● **Problem to work on**: Every record needs to be restated word for word.

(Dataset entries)
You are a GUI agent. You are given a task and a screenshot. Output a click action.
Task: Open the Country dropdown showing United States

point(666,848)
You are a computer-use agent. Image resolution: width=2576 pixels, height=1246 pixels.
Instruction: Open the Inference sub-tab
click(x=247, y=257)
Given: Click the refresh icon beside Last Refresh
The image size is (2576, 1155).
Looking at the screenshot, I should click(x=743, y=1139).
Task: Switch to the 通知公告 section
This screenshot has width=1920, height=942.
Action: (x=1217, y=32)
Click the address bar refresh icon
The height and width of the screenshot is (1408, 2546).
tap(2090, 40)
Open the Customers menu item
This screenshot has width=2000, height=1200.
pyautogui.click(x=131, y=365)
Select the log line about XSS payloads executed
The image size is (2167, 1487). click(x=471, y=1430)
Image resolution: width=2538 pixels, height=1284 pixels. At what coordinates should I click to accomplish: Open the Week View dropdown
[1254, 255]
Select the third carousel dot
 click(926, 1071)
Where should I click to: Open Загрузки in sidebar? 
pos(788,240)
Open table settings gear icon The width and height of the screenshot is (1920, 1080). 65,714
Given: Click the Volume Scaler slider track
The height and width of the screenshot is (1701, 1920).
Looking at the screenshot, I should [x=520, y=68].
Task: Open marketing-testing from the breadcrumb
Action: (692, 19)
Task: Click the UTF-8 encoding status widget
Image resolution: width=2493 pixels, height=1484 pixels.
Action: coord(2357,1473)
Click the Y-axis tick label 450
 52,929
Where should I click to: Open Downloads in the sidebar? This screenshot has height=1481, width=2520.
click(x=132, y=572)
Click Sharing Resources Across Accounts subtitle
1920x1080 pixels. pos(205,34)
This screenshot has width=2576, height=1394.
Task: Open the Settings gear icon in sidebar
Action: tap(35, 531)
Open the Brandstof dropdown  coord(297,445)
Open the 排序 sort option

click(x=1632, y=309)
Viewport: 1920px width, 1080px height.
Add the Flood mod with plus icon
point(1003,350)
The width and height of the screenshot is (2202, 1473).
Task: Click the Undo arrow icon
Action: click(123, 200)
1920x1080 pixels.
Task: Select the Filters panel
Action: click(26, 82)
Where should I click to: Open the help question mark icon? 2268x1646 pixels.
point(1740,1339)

● **Exercise response**:
You are a GUI agent. You are given a task and a screenshot. Output a click action.
Task: Open the Country dropdown showing United States

point(666,848)
You are a computer-use agent. Image resolution: width=2576 pixels, height=1246 pixels.
Instruction: Open the Inference sub-tab
click(x=247, y=257)
Given: Click the refresh icon beside Last Refresh
The image size is (2576, 1155).
Looking at the screenshot, I should click(x=743, y=1139).
Task: Switch to the 通知公告 section
This screenshot has width=1920, height=942.
Action: (x=1217, y=32)
Click the address bar refresh icon
The height and width of the screenshot is (1408, 2546).
tap(2090, 40)
Open the Customers menu item
This screenshot has width=2000, height=1200.
pyautogui.click(x=131, y=365)
Select the log line about XSS payloads executed
The image size is (2167, 1487). click(x=471, y=1430)
Image resolution: width=2538 pixels, height=1284 pixels. At what coordinates should I click to accomplish: Open the Week View dropdown
[1254, 255]
Select the third carousel dot
 click(926, 1071)
Where should I click to: Open Загрузки in sidebar? 
pos(788,240)
Open table settings gear icon The width and height of the screenshot is (1920, 1080). 65,714
Given: Click the Volume Scaler slider track
The height and width of the screenshot is (1701, 1920).
Looking at the screenshot, I should [x=520, y=68].
Task: Open marketing-testing from the breadcrumb
Action: (692, 19)
Task: Click the UTF-8 encoding status widget
Image resolution: width=2493 pixels, height=1484 pixels.
Action: coord(2357,1473)
Click the Y-axis tick label 450
 52,929
Where should I click to: Open Downloads in the sidebar? This screenshot has height=1481, width=2520.
click(x=132, y=572)
Click Sharing Resources Across Accounts subtitle
1920x1080 pixels. pos(205,34)
This screenshot has width=2576, height=1394.
Task: Open the Settings gear icon in sidebar
Action: tap(35, 531)
Open the Brandstof dropdown  coord(297,445)
Open the 排序 sort option

click(x=1632, y=309)
Viewport: 1920px width, 1080px height.
Add the Flood mod with plus icon
point(1003,350)
The width and height of the screenshot is (2202, 1473).
Task: Click the Undo arrow icon
Action: click(123, 200)
1920x1080 pixels.
Task: Select the Filters panel
Action: click(26, 82)
Where should I click to: Open the help question mark icon? 2268x1646 pixels.
point(1740,1339)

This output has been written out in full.